衿の辺りを掴まれて、引き寄せられた。唇が塞がれる。数秒間キスをした後、ミサワはやっと手を放した。
「_____長くもがなと、思いけるかな。」
「………何で、言わせてくれないんだ?」
いきなりのキスには少なからず戸惑った。ミサワの顔が真剣なのも、気になる。
「だってこれ、病気で死んじまったヤツの歌だろ?」
「あぁ。21だったか、俺らと一才しか変わらないな。」
君のためになら惜しくないと思っていた命であったが、君に出会った今となっては、長くあれと思ってしまうことだ。
「それがどうかしたのか?」
「その歌さぁ……違う訳があんだよ。」
どうせ自分は、長くは生きれないのだから、いつ死んでもいいと思っていた。けれども君に出会ってしまった。今となっては、もっと長く生きたいと願ってしまうようになったよ。 それは叶わぬ願いなのに。
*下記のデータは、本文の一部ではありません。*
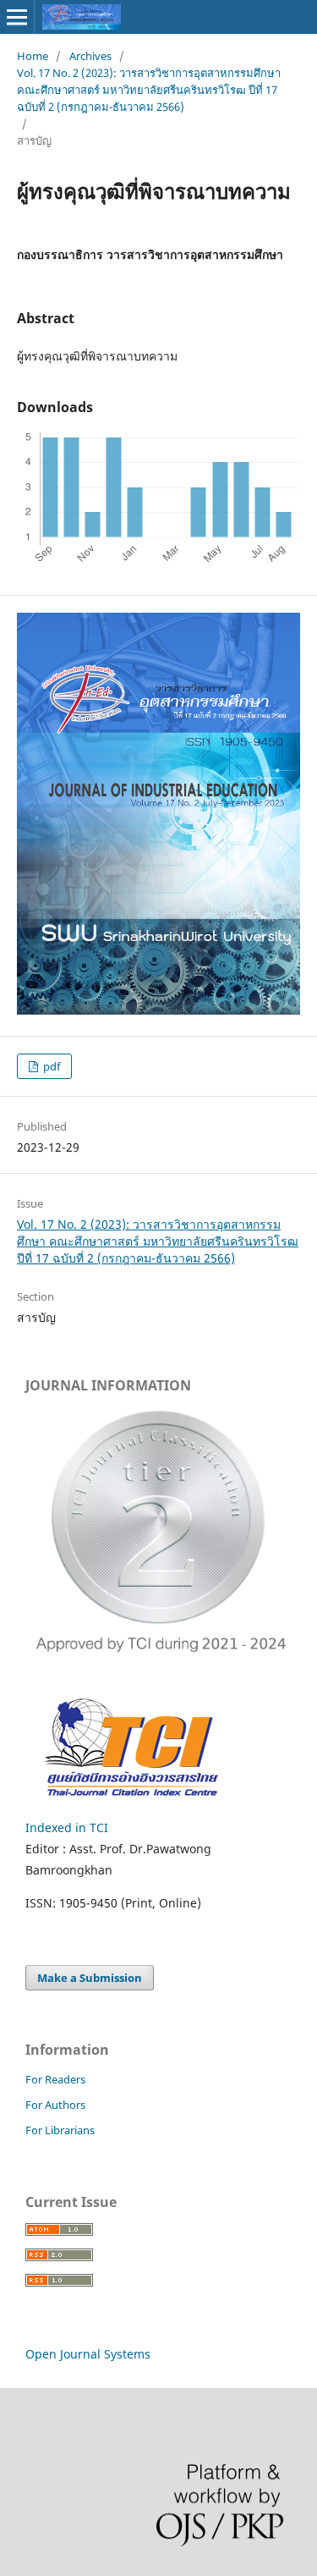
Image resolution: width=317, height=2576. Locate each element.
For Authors (55, 2104)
「嫌なんだよ……お前が言うと、お前がいっちまいそうで。」
だから、お前は言うな。
寂しそうな声音で、ミサワは静かに、俺に命じた。
「………分かった、言わない。」
「____サンキュ。せっかく風に頼んだのに、行かれちまったらたまんなくてさ。」
ん?
「風?」
「そーだよ。帰る道を閉ざしちゃってくれ____ってさ。」
「は?……あ、」
あ。さっきの。
顔が赤くなるのを察して慌てて俯く。 な、なんつー恥ずかしいことを、コイツはっ!
「へへ、意味分かったー?」
「分かりすぎるわ!!」
「おっ照れてんの?顔上げろよ、見せてみなって。」
下からジト目で睨む。ミサワはさらにへらへらと笑う。
「お前……恥ずかしくないのか?」
「ぜーんぜん!だて本音だし。」
くっそ、ムカつく。そのにやけ面を殴り飛ばしたい。けれどもさすがに恋人の顔面は……それにそんなの、俺らしくない。
だったら。
「おいミサワ、」
「んー?どうかしましたぁ?」
今度は俺から身を乗り出して、キスをする。きょとんとしているミサワの耳元に口を寄せる。
「陸奥の、しのぶもぢずり____誰ゆえに。」
乱れそめにし、我ならなくに。
「____この野郎。」
「やられっぱなしは性に合わなくてな。 それに、お前が先にしてきたことだぞ。俺のせいじゃないからな?」


そう。全部お前のせいだ。

もう一つの訳、ってのは私の朧げな記憶を頼りに書いたものなんで当てにしないでね。妄想かも。